▶ [PROVIDED RECORDS]:
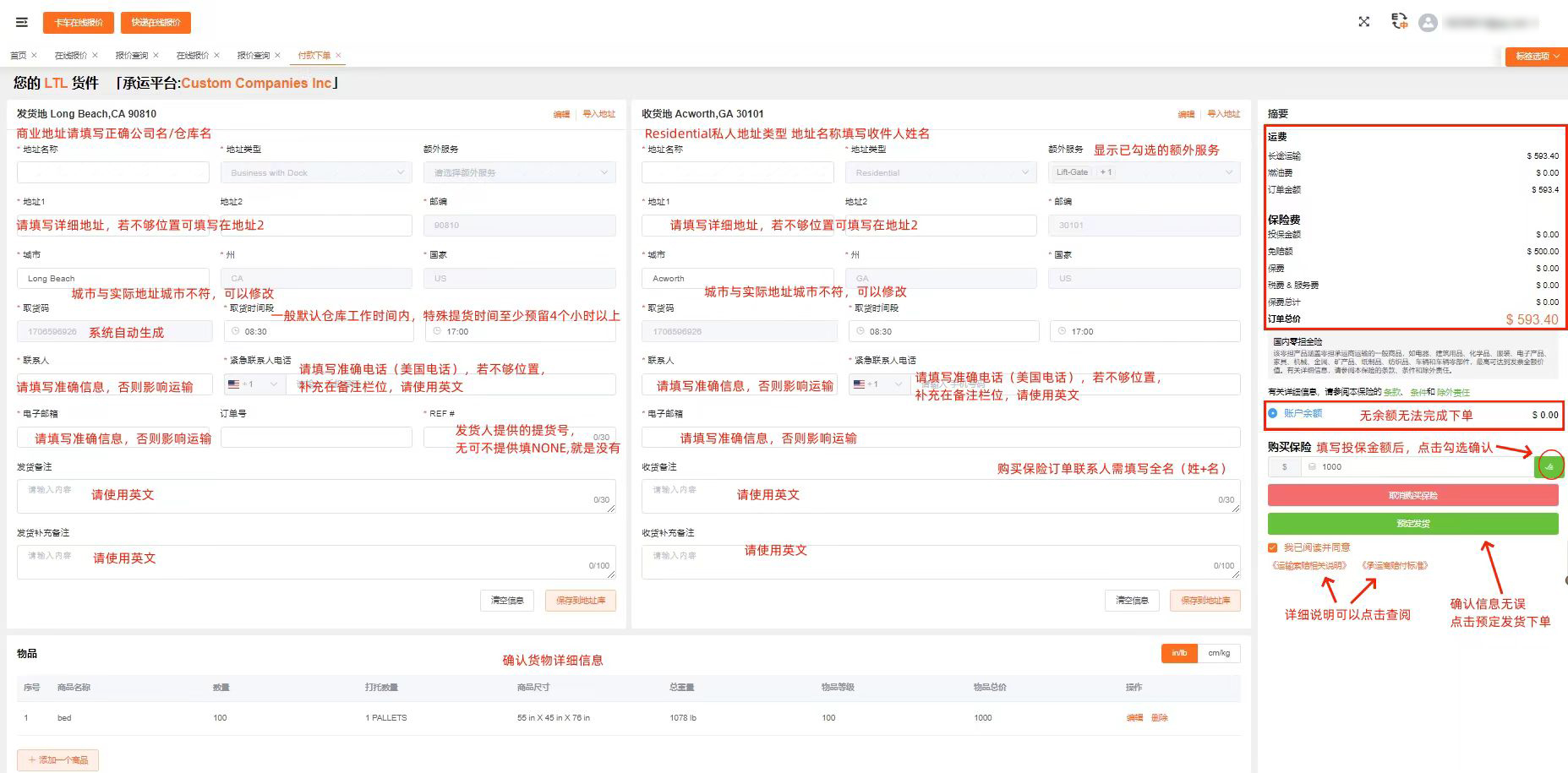1568x773 pixels.
Task: Switch to the first 报价查询 tab
Action: coord(132,56)
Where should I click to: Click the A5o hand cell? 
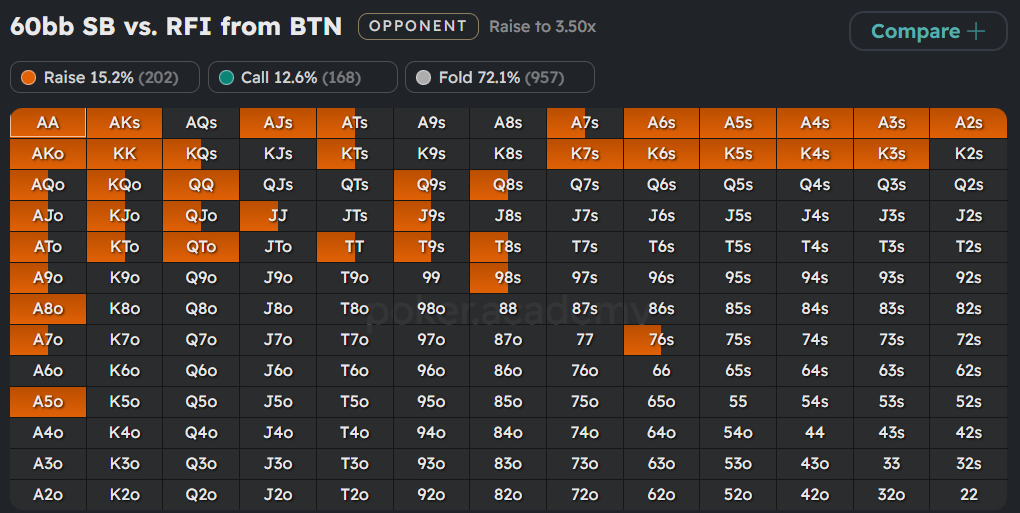coord(48,402)
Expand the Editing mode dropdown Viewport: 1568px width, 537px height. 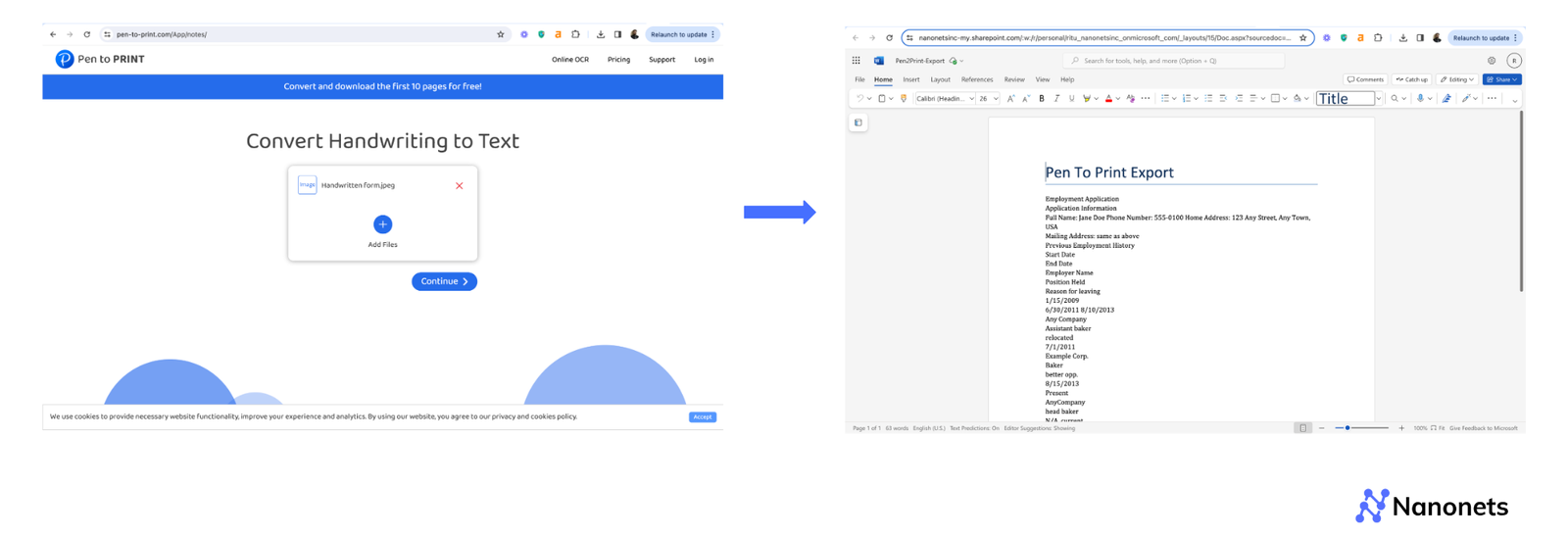pos(1456,79)
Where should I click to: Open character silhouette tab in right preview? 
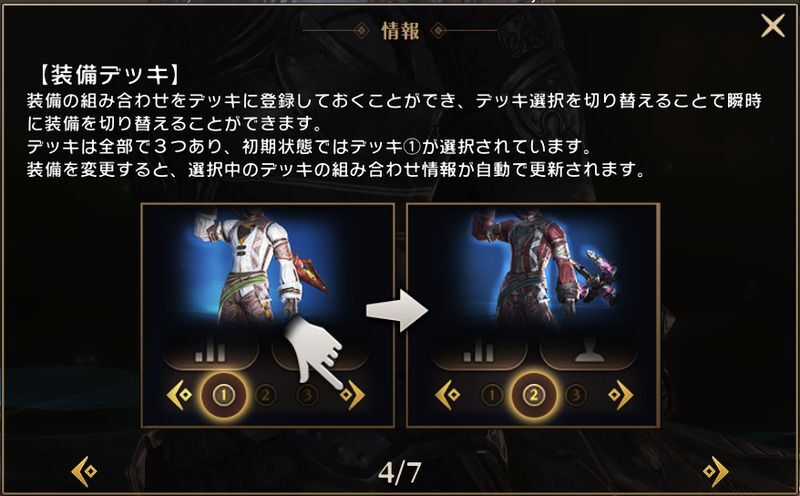tap(589, 353)
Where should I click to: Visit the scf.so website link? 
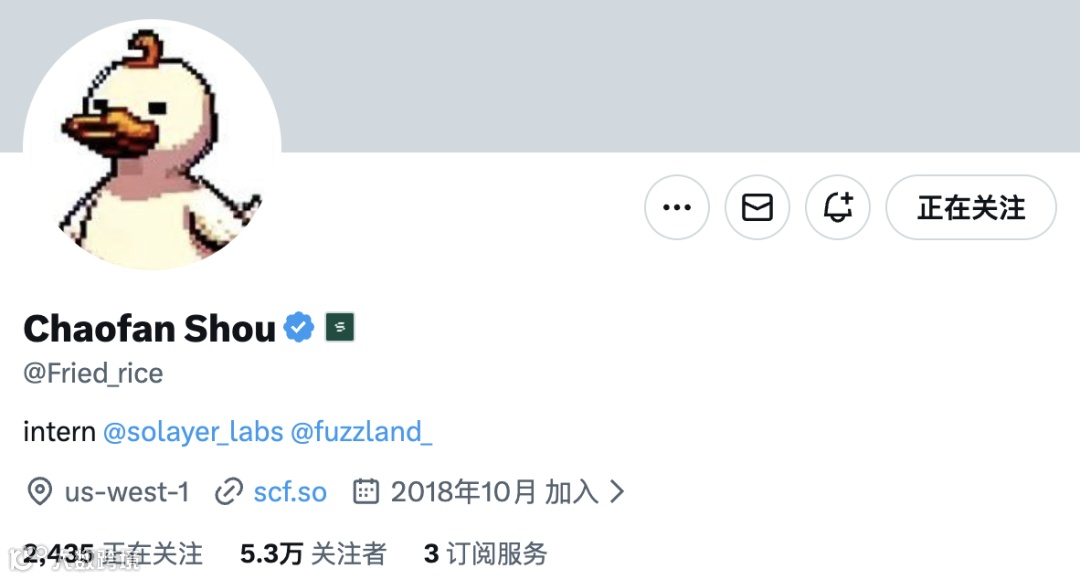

▶ [ASSIGNMENT]:
Give again, word for word, the lines from the one containing "Where should I click to: Open" through the last line of the entries, with pictures omitted and nothing added.

▶ [RESPONSE FOR THIS EXERCISE]:
Where should I click to: Open character silhouette tab in right preview? 
tap(589, 353)
Where should I click to: Visit the scf.so website link? 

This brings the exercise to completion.